NOVEMBER 6, 2020
Lynn E. Fiellin, MD
Professor of Medicine and the Yale Child Study Center
Founding Director, play2PREVENT Lab at the Yale Center for Health & Learning Games
Yale University School of Medicine
http://play2prevent.org
http://games.yale.edu
Chief, Fitkin Firm
Yale-New Haven Hospital
About the Presentation: This presentation will provide an in-depth discussion of the over a decade’s worth of work by the play2PREVENT (p2P) Lab at the Yale Center for Health & Learning Games, where they work as a collaborative multi-disciplinary team to develop, evaluate, and implement videogame interventions that target a number of relevant health outcomes in adolescents. Using the constructs of social and emotional learning and character development, and with abundant input from their adolescent target audience, the p2P Lab uses the concept of “Playful Functionality” to engage teens while impacting their health and well-being.
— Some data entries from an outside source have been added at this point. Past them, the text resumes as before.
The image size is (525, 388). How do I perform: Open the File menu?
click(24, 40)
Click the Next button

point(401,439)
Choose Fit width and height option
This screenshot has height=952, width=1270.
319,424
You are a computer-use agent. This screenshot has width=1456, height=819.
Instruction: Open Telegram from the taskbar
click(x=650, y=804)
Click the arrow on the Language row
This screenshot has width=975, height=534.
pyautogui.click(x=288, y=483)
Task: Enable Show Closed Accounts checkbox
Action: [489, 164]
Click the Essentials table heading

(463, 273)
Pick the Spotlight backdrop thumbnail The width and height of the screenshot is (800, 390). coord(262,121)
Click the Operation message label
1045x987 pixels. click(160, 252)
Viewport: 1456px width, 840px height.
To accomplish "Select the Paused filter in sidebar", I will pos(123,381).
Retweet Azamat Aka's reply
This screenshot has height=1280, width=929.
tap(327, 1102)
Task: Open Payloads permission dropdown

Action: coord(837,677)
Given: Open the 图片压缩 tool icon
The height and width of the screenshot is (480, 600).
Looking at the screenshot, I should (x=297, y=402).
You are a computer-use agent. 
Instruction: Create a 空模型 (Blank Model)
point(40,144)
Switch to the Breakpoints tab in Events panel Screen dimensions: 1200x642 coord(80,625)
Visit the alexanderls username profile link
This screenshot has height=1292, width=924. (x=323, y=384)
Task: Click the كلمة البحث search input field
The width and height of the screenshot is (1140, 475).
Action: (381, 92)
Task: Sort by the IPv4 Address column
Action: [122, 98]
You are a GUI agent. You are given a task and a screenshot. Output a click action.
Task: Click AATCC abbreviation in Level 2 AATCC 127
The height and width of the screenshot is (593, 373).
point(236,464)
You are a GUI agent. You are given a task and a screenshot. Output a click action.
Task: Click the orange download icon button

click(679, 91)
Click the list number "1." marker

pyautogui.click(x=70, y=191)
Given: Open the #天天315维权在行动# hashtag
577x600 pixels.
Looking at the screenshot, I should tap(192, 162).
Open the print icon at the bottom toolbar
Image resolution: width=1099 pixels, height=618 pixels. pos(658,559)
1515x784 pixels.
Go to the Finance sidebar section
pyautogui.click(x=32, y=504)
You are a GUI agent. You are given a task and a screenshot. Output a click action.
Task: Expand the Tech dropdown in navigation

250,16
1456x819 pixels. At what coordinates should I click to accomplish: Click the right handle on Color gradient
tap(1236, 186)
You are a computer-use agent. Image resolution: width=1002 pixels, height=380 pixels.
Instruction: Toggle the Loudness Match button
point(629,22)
About the Presenter: Lynn E. Fiellin, MD is a Professor of Medicine in the Section of General Internal Medicine at the Yale University School of Medicine and the Yale Child Study Center. Her research is focused in the area of HIV and substance abuse prevention and treatment. She has received funding from the Robert Wood Johnson Foundation, the Health Resources and Services Administration, NIDA, and NIAAA for her work. With the award of a five-year R01 in 2009 from the Eunice Kennedy Shriver National Institute of Child Health and Human Development, she changed her focus to developing and testing technology-based interventions for the purpose of improving outcomes in adolescents. In 2009, she founded the play2PREVENT Lab at Yale and subsequently founded and now directs the Lab and the Yale Center for Health & Learning Games. Her Lab/Center focuses on the development and evaluation of videogame interventions targeting a range of outcomes including HIV prevention, promotion of HIV/STI testing, and substance use prevention including tobacco, electronic cigarettes, vaping, and marijuana. Most recently, she was awarded a NIDA HEAL (Helping to End Addiction Long-term) UG3/UH3 grant proposing to develop, evaluate and implement a videogame intervention for opioid misuse prevention in adolescents. She and her team also forge successful collaborations and partnerships between scientists, educators, videogame designers/developers, community-based organizations and others with the goal to develop innovative targeted interventions and educational materials for risk reduction and prevention in youth and young adults.